━━ Text under study

A new generation of novelists was adapting these journalistic techniques to fiction as well: Stephen Crane in Maggie, a Girl of the Streets; William Dean Howells in The Rise of Silas Lapham; Frank Norris in The Octopus. Perhaps most famous of all was Upton Sinclair’s The Jungle, a novel that blisteringly exposed the disgusting conditions in the meatpacking industry in Chicago. (Read the book even today, and you may swear off sausage!) Publication of The Jungle in 1906 cut American meat sales overnight and immediately forced the industry to accept federal meat inspection as well as passage of the Pure Food and Drug Act. These were the first toddling steps in modern consumerism, and the muckrakers were the ancestors of consumer advocates such as Ralph Nader, unsparing critics of fraud, abuse, and industrial and political corruption.
AMERICAN VOICES
JANE ADDAMS, from Twenty Years at Hull-House:
Our very first Christmas at Hull-House, when we as yet knew nothing of child labor, a number of little girls refused the candy which was offered them as part of the Christmas good cheer, saying simply that they “worked in a candy factory and could not bear the sight of it.” We discovered that for six weeks they had worked from seven in the morning until nine at night, and they were exhausted as well as satiated. . . .
During the same winter three boys from a Hull-House club were injured at one machine in a neighboring factory for lack of a guard which would have cost but a few dollars. When the injury of one of these boys resulted in his death, we felt quite sure that the owners of the factory would share our horror and remorse. . . . To our surprise, they did nothing whatever, and I made my first acquaintance then with those pathetic documents signed by the parents of working children, that they will make no claim for damages resulting from “carelessness.”
The Jungle was more than a muckraking novel. It was the most prominent example of a Socialist novel. Besides being a scathing exposé of meatpacking practices, the book was a call to workers to unite, ending with a utopian vision of a workers’ society. In fact, it had first been published in a Socialist newspaper, Appeal to Reason. Years of being associated with Soviet and Chinese Communism have permanently tarred socialism in the American mind as dangerous. But for a period in the early twentieth century it was a growing political force, especially among the working class, who saw it as a way to distribute wealth through government control rather than through private enterprise. Since few workers in America were getting any wealth distributed by the Morgans and Rockefellers, they decided to give socialism a try.
While the conservative, mainstream AFL stayed away from Socialist ideas, not wanting to be associated with the Bolshevism that was taking over Russia (where 10,000 American troops were involved in a secret war to prevent the Bolshevik revolution during World War I), another union sprang up and proudly unfurled the Socialist banner. It was the Industrial Workers of the World (IWW), and its members became better known, for reasons historically unclear, as the Wobblies. Unlike the AFL, which was open only to white, skilled craftsmen, the Wobblies were organized to accept all workers into “one big union.” At their first meeting, in 1905, were “Big Bill” Haywood (1869–1928), a miner; Eugene V. Debs, leader of the Socialist Party; and Mary Harris “Mother” Jones (1830–1930), a seventy-five-year-old organizer for the United Mine Workers.

━━━━
━━ Dataset section

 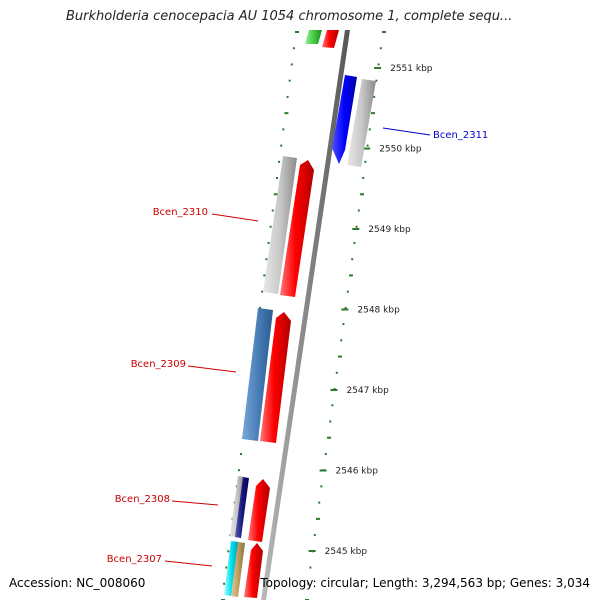 I want to click on gene-label-bcen-2311: Bcen_2311, so click(x=460, y=136).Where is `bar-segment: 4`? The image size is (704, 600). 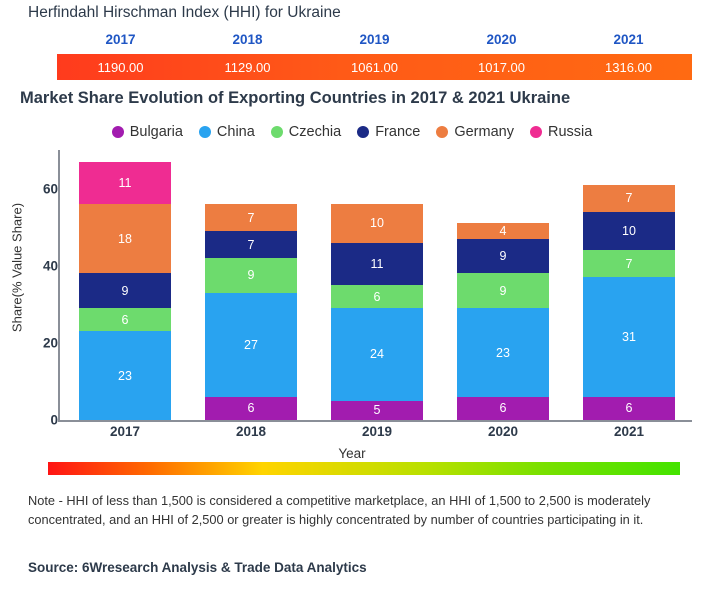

━━━━

What is needed →
Continue the history text on muckraking novels and the rise of American socialism, starting right after its final sentence.

Result →
The Wobblies’ cause flared for about ten years, met with the full force of anti-union violence as its leaders were jailed, beaten, and, in the case of the legendary Joe Hill (1872?–1915), framed and executed, although he gained a sort of immortality in the song “I Dreamed I Saw Joe Hill Last Night.”
Under Debs, the Socialist Party attracted notable personalities, including Helen Keller, and managed to win as much as 6 percent of the presidential vote until the war intervened and in its wake the first powerful wave of anti-Communism swept the country, all but eradicating socialism as a force in American politics and life.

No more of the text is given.